• **What you will do**
Extract the section of the passage about Jacob and Laban from "Then we find" up to and including "Jacob to leave.", copying it word for word.

Then we find the competition between Jacob and Laban. Laban is shifty, I told you liked him, and he takes away all of the livestock that were supposed to go to Jacob. But Jacob was not about to be outdone so he arranges it so that all of the livestock would become his. He especially arranged it so that the strongest and the best of the livestock would become his. He also ends up winning this round and becomes extraordinarily wealthy. We do not hear that it is at the expense of Laban, I think he also has become wealthy by then.
The stage is set for Jacob to leave.
What a great story! I love Laban, I really do. He is pretty shifty and was able to get both of his daughters married off to a man that he knew would become something. What is there not to like in someone whom God has blessed and promised progeny that boggles the mind and land further than can be seen? He knew that when Jacob came into town this guy was not leaving. So let’s see what happens in this story.
Jacob is on his journey and stops at the local bar…, I mean, well. There he finds Rachel, his first cousin. Rachel runs back home and tells her dad of her cousin who is in town, and gave her sheep water, and then kissed her, then wept aloud after he kissed her. It may have freaked her and creeped her out a bit, but Laban jumps up to greet Jacob and a happy reunion occurs. Jacob is at his destination point, it was where he wanted to end up. So he stays with his uncle for a month before his uncle says: Here you are and I am enjoying all of this free labor, but what can I pay for your time with me? I can’t let you serve me for nothing, or just for room and board. Jacob already has had an idea and so he responds, what if I work for you seven more years and then I get to marry your daughter, your youngest daughter, Rachel? The plan is set in motion.

• **Supplied material**
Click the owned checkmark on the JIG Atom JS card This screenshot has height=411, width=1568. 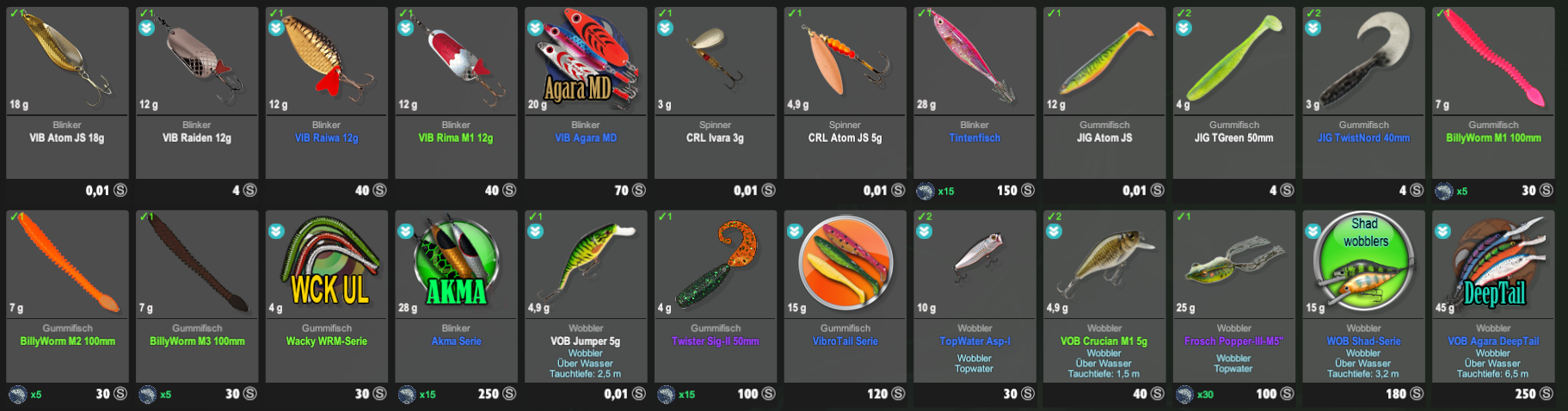click(1052, 14)
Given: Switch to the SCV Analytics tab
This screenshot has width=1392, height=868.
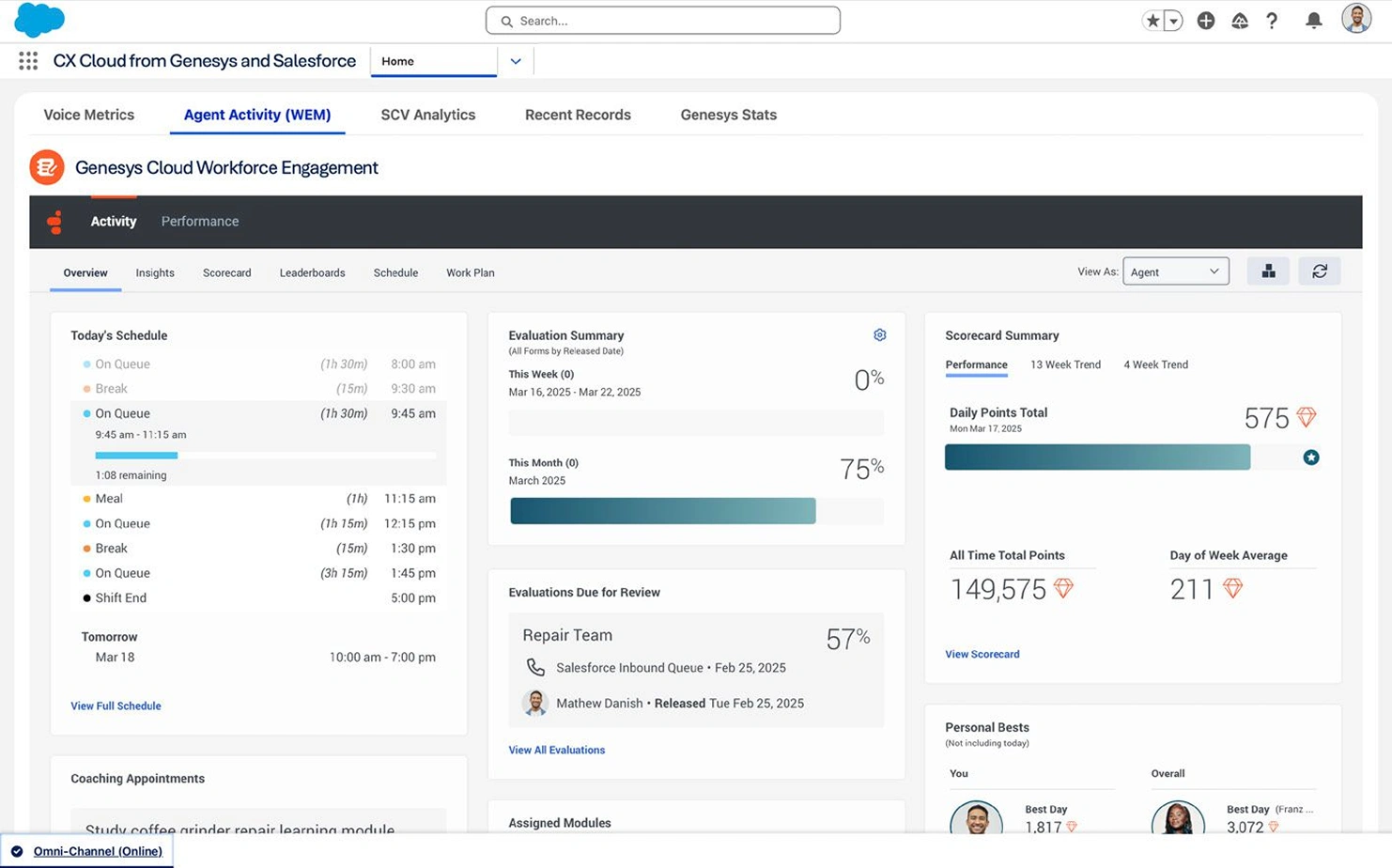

• **Exercise output**
Then we find the competition between Jacob and Laban. Laban is shifty, I told you liked him, and he takes away all of the livestock that were supposed to go to Jacob. But Jacob was not about to be outdone so he arranges it so that all of the livestock would become his. He especially arranged it so that the strongest and the best of the livestock would become his. He also ends up winning this round and becomes extraordinarily wealthy. We do not hear that it is at the expense of Laban, I think he also has become wealthy by then.
The stage is set for Jacob to leave.